Because of copyright issues, we cannot post the full text of the articles, but we will provide a link to the abstract on the publisher's web site. I will also post the author's email address. Most authors are very happy to share their work. So if you want a copy of the article send the author an email with a request for a pdf or reprint.
At the bottom of each review you can post a comment, and comment on your colleagues' comments. I will update these as frequently as possible.

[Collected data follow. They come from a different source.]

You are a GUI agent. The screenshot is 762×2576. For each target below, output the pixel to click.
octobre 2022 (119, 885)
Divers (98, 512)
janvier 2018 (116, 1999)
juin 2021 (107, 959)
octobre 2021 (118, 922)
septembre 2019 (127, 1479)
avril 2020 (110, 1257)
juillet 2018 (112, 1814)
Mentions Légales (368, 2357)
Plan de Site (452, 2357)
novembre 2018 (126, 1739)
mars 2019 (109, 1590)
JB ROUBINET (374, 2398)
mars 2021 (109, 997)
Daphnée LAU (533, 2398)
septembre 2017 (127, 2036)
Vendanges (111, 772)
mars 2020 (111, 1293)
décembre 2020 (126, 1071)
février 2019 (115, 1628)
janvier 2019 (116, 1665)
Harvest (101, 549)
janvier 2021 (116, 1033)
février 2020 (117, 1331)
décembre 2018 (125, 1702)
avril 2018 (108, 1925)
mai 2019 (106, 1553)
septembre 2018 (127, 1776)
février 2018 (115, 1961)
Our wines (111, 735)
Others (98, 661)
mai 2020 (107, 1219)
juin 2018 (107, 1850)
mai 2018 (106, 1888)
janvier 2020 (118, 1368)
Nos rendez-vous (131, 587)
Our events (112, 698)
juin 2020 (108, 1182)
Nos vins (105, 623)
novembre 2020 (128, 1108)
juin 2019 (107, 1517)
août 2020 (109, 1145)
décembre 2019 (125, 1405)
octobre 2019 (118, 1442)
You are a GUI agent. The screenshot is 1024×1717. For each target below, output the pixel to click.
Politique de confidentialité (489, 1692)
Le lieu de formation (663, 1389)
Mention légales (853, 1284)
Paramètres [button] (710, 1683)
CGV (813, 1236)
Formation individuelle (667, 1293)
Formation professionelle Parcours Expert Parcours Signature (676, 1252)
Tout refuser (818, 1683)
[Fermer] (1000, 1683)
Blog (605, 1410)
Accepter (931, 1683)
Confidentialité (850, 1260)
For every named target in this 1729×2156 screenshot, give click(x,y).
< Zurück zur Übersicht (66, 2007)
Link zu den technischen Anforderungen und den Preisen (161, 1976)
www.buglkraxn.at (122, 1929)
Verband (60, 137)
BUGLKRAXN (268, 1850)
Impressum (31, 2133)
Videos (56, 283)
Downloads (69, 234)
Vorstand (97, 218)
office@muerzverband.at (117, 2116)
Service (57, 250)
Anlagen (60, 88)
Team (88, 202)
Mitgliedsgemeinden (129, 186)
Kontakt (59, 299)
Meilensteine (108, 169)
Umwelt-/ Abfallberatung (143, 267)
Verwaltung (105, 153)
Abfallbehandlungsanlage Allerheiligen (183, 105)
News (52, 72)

If you have ideas for an article to review or a topic you would like to see covered, please send me an email at firstname.lastname@example.org.
Giorgio A. Tasca
Vasiliadis, H-M., Dezetter, A., Latimer, A., Drapeau, M., & Lesage, A. (2017). Assessing costs and benefits of insuring psychological services as part of Medicare for depression in Canada. Psychiatric Services in Advance: https://doi.org/10.1176/appi.ps.201600395
About 20% of the population have a mental disorder like depression during their lifetime, and depression is associated with a number of negative health outcomes like mortality, health system costs, and low quality of life. Most patients prefer psychotherapy over medications, but there are significant barriers to accessing psychotherapy, with cost as the biggest barrier. Recently in the United Kingdom, a cost-benefit analysis was used to argue that the development of the Improving Access to Psychological Therapies (IAPT) program would pay for itself in five years. The IAPT is a system of reimbursing psychological therapies through the publicly funded National Health Service in the UK. Similar models are in place in France and Australia. Vasiliadis and colleagues also conducted an economic study in Canada to evaluate the cost-effectiveness of providing psychological services as part of Canada`s Medicare system. They did so by using economic modeling of incidences of depression among patients over a 40-year period, and assessing the relative costs and outcomes of increasing publicly funded access to psychotherapy compared with the status quo. They used known incidence rates for depression in the adult population (2.9%), and estimated health service use from the Canadian Community Health Survey (CHS), and estimated costs (hospitalizations, GP visits, specialist visits, seeing a psychologist or counsellor, antidepressant prescriptions) from provincial health billing manuals. They also used the existing research literature to estimate the average effects of psychotherapy for depression on various outcomes (quality of life, suicide and attempts, health service use, etc.). Adequate mental health services for depression was defined as either 8 sessions of psychotherapy or use of antidepressants. They found that 36.7% of Canadians with depression did not use mental health services, and only 67.4% of those who did access treatment received adequate care. In the economic models that were tested, increasing access to care resulted in a projected decrease in depression, suicidality, health system and societal costs. Increasing access would cost an additional $123 million per year, but savings to society in terms of reduced health system costs and increased productivity was $246 million per year. In other words, for every $1 spent by Medicare on psychotherapy, Canada would recoup $2 in reduced costs and increased productivity.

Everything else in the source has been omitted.